Als man später selbst nach Amerika geriet, führte einen die Erinnerung an nur im Fernsehen Erlebtes schnurstracks nach Tucson, Tombstone und eben ins Monument Valley. Bei Tucson gibt es eine Kulissenstadt, in der Hick Korporal gedreht wurde. Rundherum stehen die Arm-Kakteen. Sie sehen aus wie im Fernsehen. Und selbst den Rio Pecos, wo der Apachenhäuptling Winnetou nie gelebt hat, suchte man auf. Es ist ein eher rinnsaliger Fluss in Texas, an dem es keine Pueblos gibt, Karl May nie war, aber Old Shatterhand beim Zweikampf mit Intschu-tschuna sich trotzdem im Uferschilf hätte verstecken können. (Wer bei diesem Satz jetzt Lex Barker im Wasser vor sich sieht, ist auch nicht mehr der Jüngste…)
Jedenfalls gibt es heute, außer spät in irgendeinem Zappelsender, kaum mehr Western.
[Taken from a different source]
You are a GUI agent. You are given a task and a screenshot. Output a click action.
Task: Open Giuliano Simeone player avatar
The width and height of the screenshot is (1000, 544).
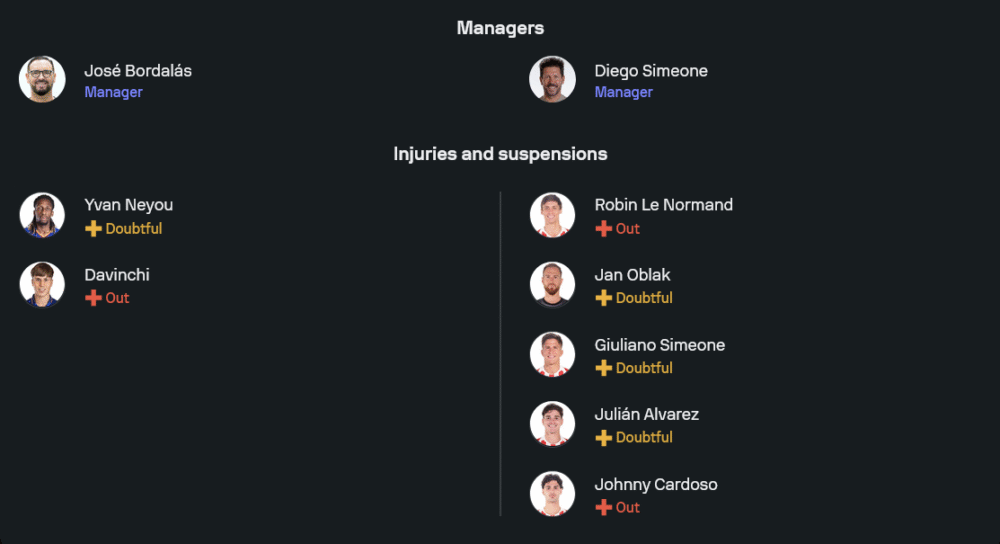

Schon klar, die Coen-Brüder machen hin und wieder noch einen, Tommy Lee Jones auch, und wenn Clint Eastwood hoffentlich noch länger lebt, wird er vielleicht auch noch mal losreiten.
Aber das Genre Western ist eher dabei, sich von der Menschheit zu verabschieden. Die Buben spielen kaum mehr Cowboy und Indianer, der Gauner aus dem Computerspiel Grand Theft Auto hat Wyatt Earp abgelöst, und aus dem Monument Valley wird über die Lebenssituation der Touristenabzock-Navajos getwittert.
Natürlich gibt es noch etliche Inseln des Widerstandes gegen das Verschwinden des Wilden Westens, gerade in Deutschland. Aber die meisten Damen und Herren in den Cowboyclubs zum Beispiel sind schon älter als der durchschnittliche Harley-Fahrer, der sich seit 35 Jahren als eine Inkarnation von Peter Fonda sieht. “Serengeti darf nicht sterben”, hieß mal ein Film von Grzimek. Der Wilde Westen darf auch nicht sterben, vor allem der in Deutschland nicht.